### Exercise directions
Copy out the items below word for word, starting with the line that contains "Task: Hit drum pad 10 SideStick" and going on through the line that contains "Click the kingabzpro".

### Supplied material
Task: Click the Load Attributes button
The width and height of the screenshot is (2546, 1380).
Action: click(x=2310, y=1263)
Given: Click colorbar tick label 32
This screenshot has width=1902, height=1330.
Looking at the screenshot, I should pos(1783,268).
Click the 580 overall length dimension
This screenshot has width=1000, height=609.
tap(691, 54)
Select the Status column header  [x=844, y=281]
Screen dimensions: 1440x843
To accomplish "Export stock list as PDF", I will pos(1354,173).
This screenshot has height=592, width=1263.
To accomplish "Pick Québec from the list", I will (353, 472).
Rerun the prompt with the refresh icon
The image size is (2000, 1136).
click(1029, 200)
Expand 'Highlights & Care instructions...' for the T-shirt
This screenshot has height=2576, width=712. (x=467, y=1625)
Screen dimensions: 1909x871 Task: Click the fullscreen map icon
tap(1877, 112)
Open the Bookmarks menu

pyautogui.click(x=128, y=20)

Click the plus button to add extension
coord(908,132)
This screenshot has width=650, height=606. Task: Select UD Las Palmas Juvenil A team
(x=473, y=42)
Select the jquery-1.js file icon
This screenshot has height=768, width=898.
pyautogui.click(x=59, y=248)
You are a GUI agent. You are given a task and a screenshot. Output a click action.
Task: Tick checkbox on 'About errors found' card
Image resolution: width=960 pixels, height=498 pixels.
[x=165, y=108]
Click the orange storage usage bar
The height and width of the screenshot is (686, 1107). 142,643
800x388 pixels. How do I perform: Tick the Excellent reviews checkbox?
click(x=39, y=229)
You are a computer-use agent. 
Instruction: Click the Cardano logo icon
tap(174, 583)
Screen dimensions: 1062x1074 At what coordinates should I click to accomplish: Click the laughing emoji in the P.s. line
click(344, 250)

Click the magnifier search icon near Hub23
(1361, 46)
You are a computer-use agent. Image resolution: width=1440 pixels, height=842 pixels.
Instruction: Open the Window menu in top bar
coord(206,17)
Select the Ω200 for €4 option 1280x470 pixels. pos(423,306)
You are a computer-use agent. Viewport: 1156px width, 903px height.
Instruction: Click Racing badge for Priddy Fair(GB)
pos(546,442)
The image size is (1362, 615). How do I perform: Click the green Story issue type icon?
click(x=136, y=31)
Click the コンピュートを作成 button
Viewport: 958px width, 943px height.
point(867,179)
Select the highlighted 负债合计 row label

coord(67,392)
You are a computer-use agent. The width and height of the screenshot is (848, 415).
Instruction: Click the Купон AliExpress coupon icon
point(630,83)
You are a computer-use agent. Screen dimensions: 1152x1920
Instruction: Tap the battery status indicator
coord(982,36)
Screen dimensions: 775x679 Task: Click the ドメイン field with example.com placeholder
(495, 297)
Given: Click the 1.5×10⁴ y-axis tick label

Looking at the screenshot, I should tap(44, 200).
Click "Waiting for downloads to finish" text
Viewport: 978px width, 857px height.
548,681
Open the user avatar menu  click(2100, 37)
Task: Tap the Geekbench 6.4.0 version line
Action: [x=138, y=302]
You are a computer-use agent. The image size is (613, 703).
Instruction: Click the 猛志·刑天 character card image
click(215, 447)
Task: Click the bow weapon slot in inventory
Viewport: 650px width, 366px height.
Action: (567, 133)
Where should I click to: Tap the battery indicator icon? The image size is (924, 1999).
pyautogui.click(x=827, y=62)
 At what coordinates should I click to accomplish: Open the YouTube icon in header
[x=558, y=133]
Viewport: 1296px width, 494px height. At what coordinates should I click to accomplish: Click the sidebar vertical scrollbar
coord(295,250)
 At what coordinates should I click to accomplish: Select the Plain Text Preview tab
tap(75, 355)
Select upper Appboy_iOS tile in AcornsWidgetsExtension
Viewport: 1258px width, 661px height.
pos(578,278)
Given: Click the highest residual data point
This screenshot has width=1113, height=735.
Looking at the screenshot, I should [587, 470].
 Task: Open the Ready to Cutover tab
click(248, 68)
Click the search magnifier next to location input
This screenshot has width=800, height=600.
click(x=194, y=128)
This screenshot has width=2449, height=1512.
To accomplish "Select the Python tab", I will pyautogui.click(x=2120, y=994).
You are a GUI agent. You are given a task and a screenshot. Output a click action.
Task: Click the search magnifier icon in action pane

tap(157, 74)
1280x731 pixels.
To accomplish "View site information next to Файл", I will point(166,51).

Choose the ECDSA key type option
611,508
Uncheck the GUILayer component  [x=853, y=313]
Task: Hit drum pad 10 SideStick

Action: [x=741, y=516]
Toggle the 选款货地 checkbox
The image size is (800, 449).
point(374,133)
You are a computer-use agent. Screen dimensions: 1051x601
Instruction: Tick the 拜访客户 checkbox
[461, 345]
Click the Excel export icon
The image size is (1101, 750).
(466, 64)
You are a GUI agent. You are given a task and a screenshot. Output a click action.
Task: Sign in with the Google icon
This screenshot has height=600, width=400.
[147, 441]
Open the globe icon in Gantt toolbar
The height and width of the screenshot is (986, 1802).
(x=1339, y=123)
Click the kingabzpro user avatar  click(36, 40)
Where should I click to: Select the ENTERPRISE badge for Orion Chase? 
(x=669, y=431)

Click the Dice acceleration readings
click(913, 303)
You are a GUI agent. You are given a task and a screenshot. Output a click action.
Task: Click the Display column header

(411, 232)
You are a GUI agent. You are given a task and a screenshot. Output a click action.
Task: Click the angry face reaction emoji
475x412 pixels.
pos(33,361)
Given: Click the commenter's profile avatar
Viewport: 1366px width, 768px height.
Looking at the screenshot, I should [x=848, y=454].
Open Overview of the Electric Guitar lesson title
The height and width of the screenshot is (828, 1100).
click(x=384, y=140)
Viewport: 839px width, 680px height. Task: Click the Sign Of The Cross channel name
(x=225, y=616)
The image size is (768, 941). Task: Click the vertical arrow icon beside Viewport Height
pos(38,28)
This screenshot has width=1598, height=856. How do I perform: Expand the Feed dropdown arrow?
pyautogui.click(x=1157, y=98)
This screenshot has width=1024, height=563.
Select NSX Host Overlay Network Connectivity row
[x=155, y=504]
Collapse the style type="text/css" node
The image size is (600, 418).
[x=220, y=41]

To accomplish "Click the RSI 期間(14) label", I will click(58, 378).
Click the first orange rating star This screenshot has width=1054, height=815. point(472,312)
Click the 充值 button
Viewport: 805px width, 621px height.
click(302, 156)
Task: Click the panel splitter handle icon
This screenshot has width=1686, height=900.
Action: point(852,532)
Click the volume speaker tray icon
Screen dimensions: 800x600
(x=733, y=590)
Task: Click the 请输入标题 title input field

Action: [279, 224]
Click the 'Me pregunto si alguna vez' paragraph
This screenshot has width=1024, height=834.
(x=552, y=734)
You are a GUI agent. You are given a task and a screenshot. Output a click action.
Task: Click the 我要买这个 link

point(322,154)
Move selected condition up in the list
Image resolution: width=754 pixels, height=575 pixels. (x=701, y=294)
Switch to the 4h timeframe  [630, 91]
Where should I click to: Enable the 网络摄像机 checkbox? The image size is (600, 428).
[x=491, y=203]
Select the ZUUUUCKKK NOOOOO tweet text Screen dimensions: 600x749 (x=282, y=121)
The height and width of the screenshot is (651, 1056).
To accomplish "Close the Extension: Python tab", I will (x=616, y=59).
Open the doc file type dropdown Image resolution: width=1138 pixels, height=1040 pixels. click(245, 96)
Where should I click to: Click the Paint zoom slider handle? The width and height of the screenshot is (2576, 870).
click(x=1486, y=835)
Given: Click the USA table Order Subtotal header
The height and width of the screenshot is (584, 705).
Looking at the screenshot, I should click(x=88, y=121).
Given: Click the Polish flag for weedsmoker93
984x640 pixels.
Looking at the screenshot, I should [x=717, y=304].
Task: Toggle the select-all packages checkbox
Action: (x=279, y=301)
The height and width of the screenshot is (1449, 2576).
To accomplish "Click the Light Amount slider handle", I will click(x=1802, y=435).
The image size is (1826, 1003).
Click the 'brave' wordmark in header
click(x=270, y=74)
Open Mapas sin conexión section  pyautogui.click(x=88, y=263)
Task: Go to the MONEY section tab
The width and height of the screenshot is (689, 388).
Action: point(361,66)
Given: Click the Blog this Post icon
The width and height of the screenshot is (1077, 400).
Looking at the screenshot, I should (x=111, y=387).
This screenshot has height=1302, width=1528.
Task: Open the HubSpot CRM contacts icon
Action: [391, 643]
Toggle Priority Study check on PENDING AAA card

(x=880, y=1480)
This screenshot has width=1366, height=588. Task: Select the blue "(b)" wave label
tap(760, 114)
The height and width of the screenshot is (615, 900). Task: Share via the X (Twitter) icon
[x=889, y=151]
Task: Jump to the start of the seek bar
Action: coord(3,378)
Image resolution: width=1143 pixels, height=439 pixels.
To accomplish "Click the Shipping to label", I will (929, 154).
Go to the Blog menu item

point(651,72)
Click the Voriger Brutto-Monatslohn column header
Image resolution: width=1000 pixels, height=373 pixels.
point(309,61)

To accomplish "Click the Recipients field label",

### Task solution
Task: Hit drum pad 10 SideStick

Action: [x=741, y=516]
Toggle the 选款货地 checkbox
The image size is (800, 449).
point(374,133)
You are a computer-use agent. Screen dimensions: 1051x601
Instruction: Tick the 拜访客户 checkbox
[461, 345]
Click the Excel export icon
The image size is (1101, 750).
(466, 64)
You are a GUI agent. You are given a task and a screenshot. Output a click action.
Task: Sign in with the Google icon
This screenshot has height=600, width=400.
[147, 441]
Open the globe icon in Gantt toolbar
The height and width of the screenshot is (986, 1802).
(x=1339, y=123)
Click the kingabzpro user avatar  click(36, 40)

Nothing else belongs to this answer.